What to do:
Images do not belong in the copy. Retype the entries exactly.

Data in this exercise:
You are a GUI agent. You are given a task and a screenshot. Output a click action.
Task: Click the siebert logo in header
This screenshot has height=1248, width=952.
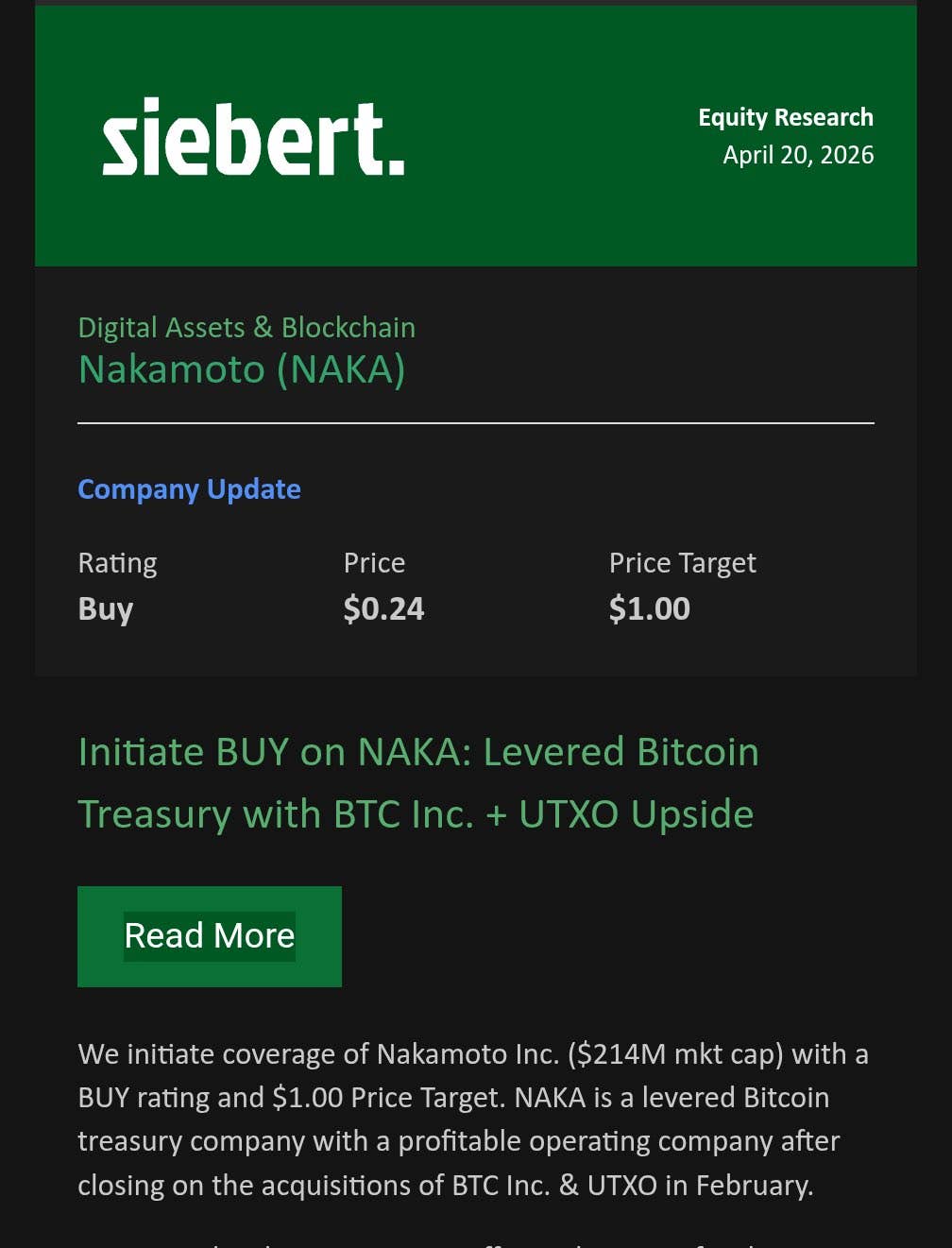253,139
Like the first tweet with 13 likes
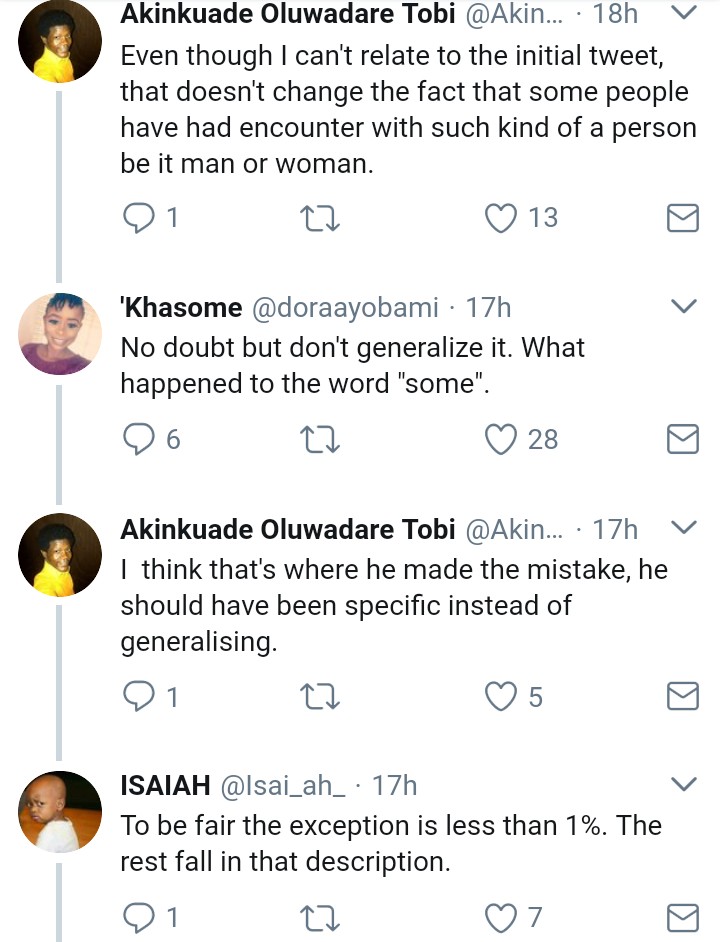The width and height of the screenshot is (720, 942). coord(499,218)
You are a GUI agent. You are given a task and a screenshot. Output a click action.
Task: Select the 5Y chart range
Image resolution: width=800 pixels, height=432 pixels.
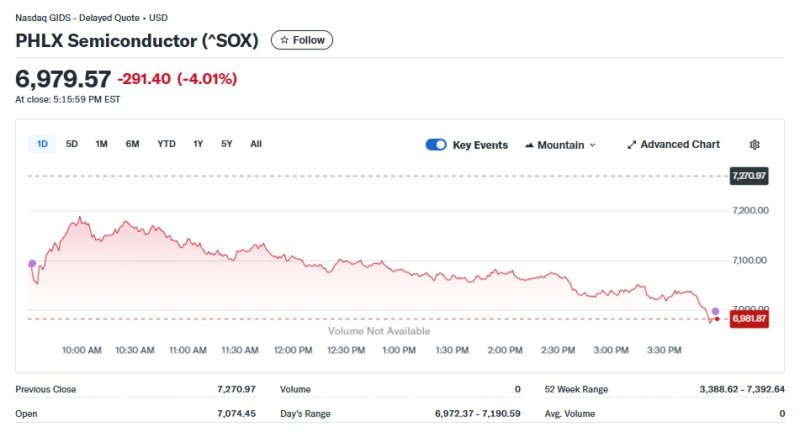click(227, 144)
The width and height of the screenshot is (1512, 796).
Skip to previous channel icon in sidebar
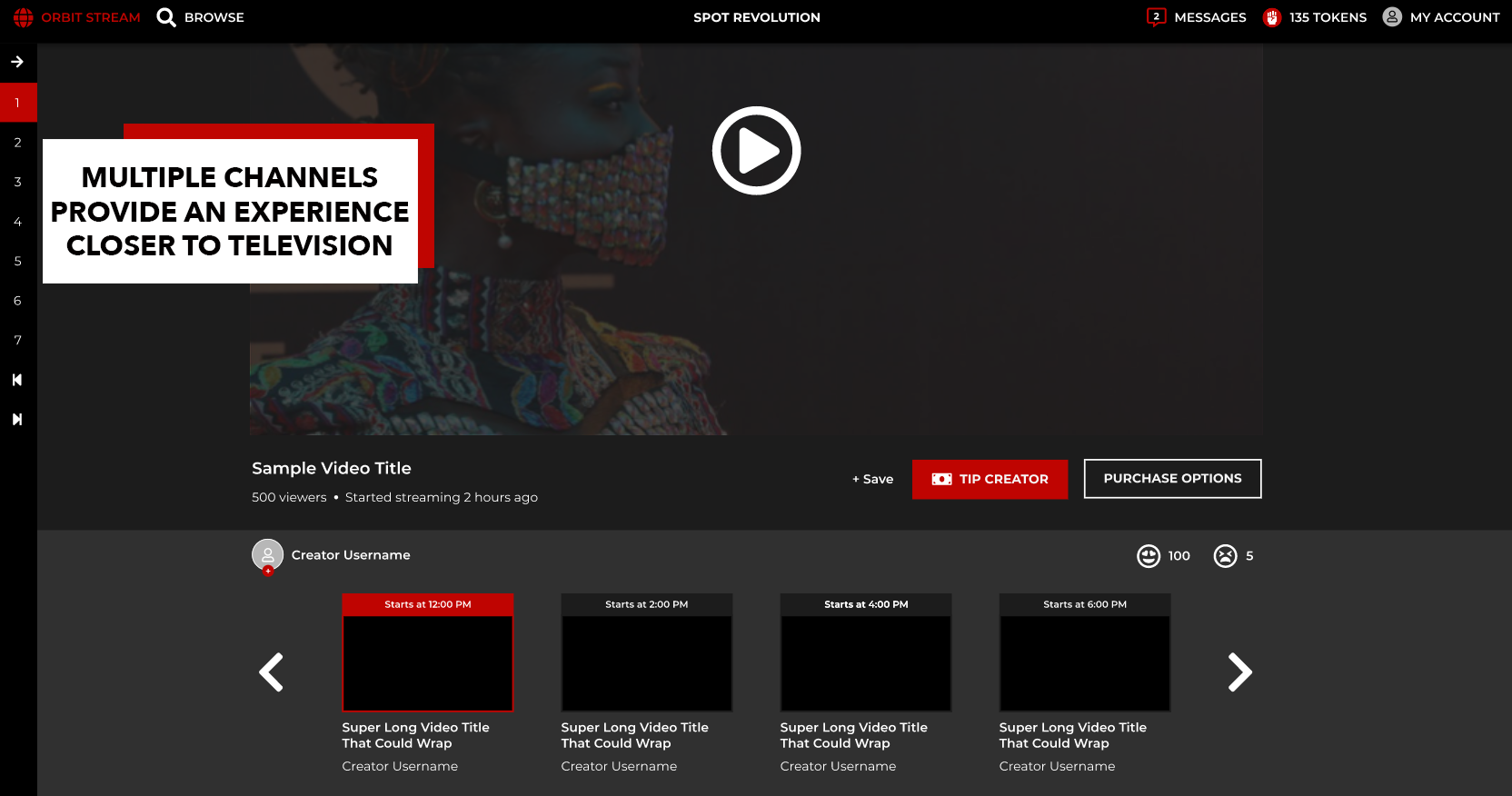point(17,380)
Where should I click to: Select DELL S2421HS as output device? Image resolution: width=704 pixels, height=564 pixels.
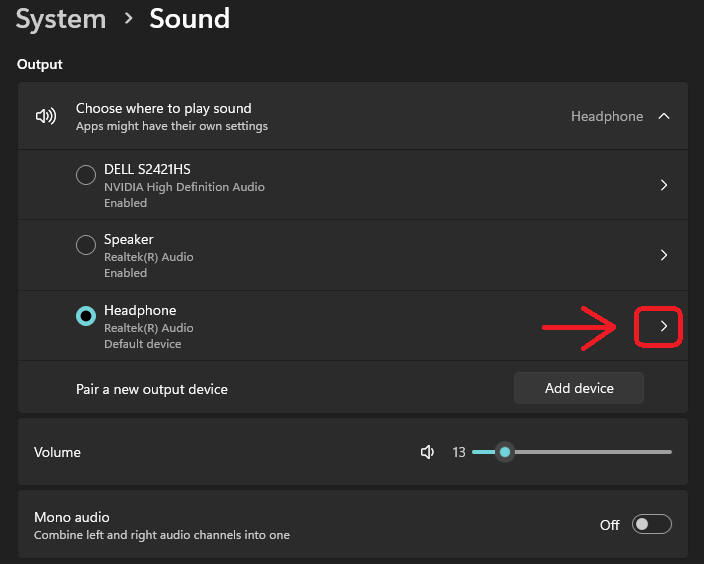pyautogui.click(x=86, y=175)
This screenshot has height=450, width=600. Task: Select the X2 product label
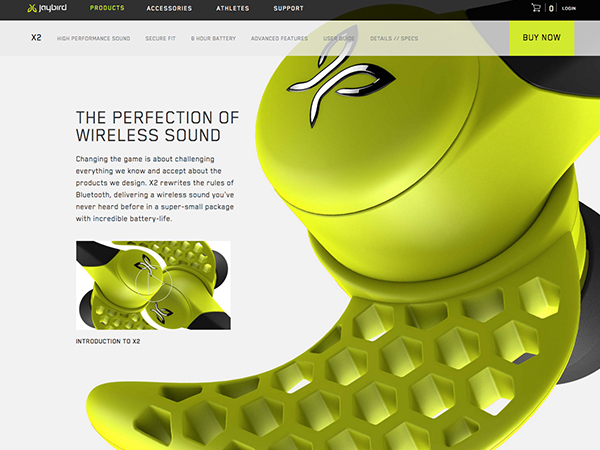pos(36,38)
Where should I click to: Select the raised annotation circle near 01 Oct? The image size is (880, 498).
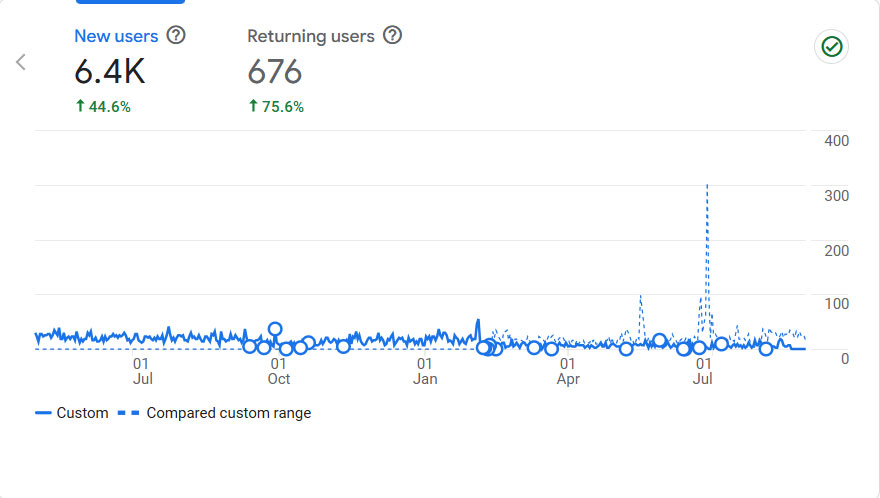[x=275, y=329]
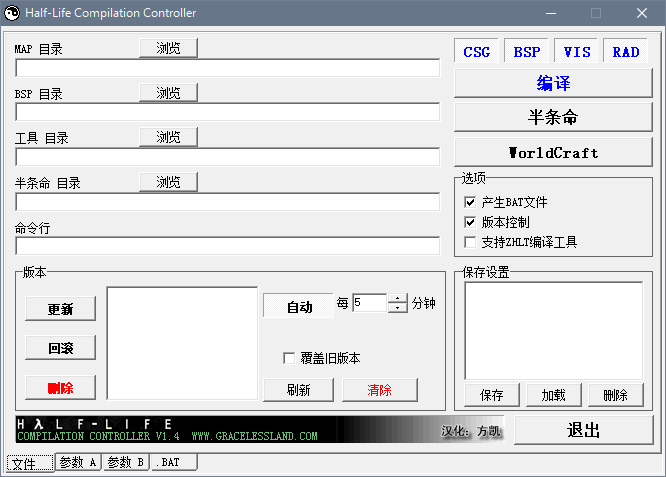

Answer for the task:
You are a GUI agent. You are given a task and a screenshot. Output a click action.
Task: Click the siebert logo in header
This screenshot has height=1248, width=952.
253,139
Like the first tweet with 13 likes
The width and height of the screenshot is (720, 942). coord(499,218)
You are a GUI agent. You are given a task and a screenshot. Output a click action.
Task: Select the 5Y chart range
Image resolution: width=800 pixels, height=432 pixels.
click(227, 144)
The width and height of the screenshot is (1512, 796).
Skip to previous channel icon in sidebar
point(17,380)
Where should I click to: Select DELL S2421HS as output device? Image resolution: width=704 pixels, height=564 pixels.
pyautogui.click(x=86, y=175)
This screenshot has height=450, width=600. Task: Select the X2 product label
pos(36,38)
Where should I click to: Select the raised annotation circle near 01 Oct? The image size is (880, 498).
[x=275, y=329]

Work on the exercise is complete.